What is an “occurrence” policy?
With an occurrence policy, coverage is triggered if the events causing a claim occur during the policy period. The claim can happen after the policy period has ended. Using the above example, if your policy was an occurrence policy, your claim on the January 15, 2017 could have been covered, even if you hadn’t renewed the policy.
Think of an occurrence policy working in this way: you must have an active insurance policy in place when an incident happens, even if you don't get sued until long after.
Visualizing Claims-Made Coverage
John Cross, insurance professor at California State University, Fullerton's Mihaylo College of Business and Economics (@CSUFMihaylo), helps explain the concept of claims-made insurance.
Put a line chart on a board, Cross says. This line represents the policy term. Place an “X” in the policy term where an accident occurs. Then, place another “X” where the claim is reported. If the point where the claim is reported falls somewhere on the line of the policy term, then that claim can be covered. (In the image below, this is illustrated by Incident A and Claim A.)
What if the incident occurs before the policy period?

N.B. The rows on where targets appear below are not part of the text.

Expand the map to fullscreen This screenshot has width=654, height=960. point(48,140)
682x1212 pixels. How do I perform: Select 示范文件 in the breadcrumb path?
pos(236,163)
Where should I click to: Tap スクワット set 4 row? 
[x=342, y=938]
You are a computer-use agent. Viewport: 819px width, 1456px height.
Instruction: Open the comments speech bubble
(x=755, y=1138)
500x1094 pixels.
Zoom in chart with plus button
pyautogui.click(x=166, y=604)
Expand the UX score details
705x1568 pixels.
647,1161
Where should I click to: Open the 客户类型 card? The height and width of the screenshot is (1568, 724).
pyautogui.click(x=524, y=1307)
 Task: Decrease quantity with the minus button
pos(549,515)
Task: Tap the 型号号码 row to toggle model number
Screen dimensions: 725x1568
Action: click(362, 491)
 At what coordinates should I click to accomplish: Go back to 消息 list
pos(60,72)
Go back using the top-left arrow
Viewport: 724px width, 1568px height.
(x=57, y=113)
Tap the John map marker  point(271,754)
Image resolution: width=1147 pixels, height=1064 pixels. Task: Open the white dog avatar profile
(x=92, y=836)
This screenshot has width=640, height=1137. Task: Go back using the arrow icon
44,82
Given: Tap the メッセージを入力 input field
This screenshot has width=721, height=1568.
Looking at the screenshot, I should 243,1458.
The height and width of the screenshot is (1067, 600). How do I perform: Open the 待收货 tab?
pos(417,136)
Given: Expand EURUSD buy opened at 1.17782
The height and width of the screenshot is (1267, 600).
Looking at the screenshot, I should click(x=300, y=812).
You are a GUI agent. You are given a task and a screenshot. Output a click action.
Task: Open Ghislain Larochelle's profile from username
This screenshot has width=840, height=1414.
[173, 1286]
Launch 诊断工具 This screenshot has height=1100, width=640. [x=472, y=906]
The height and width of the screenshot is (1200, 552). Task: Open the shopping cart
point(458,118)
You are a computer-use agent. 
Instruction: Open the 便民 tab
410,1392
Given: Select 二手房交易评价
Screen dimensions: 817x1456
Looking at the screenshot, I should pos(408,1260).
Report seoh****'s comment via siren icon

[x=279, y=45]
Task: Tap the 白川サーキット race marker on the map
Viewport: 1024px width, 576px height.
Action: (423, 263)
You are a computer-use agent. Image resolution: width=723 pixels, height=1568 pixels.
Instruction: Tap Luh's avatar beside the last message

Many claims-made policies also come with a retroactive date – the earliest point at which an incident could occur and still be covered.
“To illustrate this, I'll usually place that date to the left of the line chart,” Cross says. “Then, I am able to illustrate that with a retroactive date, essentially, both the occurrence and the claim must follow that date and the claim must be made during the policy term.” (In the image above, this is illustrated by Incident B and Claim A.)
Coverage Gaps and Tail Coverage
When switching insurance policies, it’s important to ensure your business has continuous coverage, especially with claims-made insurance. If a claim is reported between the time one policy ends and another one starts, then you’re out of luck when it comes to getting a claim covered.
Cross also points out that just because you may close your business, it doesn’t mean a claim won’t still happen. Lawsuits often are filed months – or even years – after the events that cause them.
If you’re closing your business and you had claims-made coverage, be sure that you keep that coverage extended after your business is ended. This is known as tail coverage, which you can secure with an Extended Reporting Form. Without it, you could be sued for an event that occurred months ago but not have any way to get insurance funds. The tail coverage would help for Claim B, regardless of when the incident occurred.